#### [WHAT THE EXERCISE ASKS]
Would you retype all of these records exactly?

#### [RECORDS TO USE]
━━━━━━━━━━━━━━━━━━━━━━━━━━━━━━
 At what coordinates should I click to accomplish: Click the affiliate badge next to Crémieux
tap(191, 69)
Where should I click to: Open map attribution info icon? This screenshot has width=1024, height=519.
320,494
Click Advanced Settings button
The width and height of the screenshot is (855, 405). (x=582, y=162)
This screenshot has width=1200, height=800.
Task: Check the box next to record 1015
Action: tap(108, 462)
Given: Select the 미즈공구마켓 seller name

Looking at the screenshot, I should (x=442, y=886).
━━━━━━━━━━━━━━━━━━━━━━━━━━━━━━
#### [ANSWER SPACE]
 At what coordinates should I click to accomplish: Click the affiliate badge next to Crémieux
tap(191, 69)
Where should I click to: Open map attribution info icon? This screenshot has width=1024, height=519.
320,494
Click Advanced Settings button
The width and height of the screenshot is (855, 405). (x=582, y=162)
This screenshot has width=1200, height=800.
Task: Check the box next to record 1015
Action: tap(108, 462)
Given: Select the 미즈공구마켓 seller name

Looking at the screenshot, I should (x=442, y=886).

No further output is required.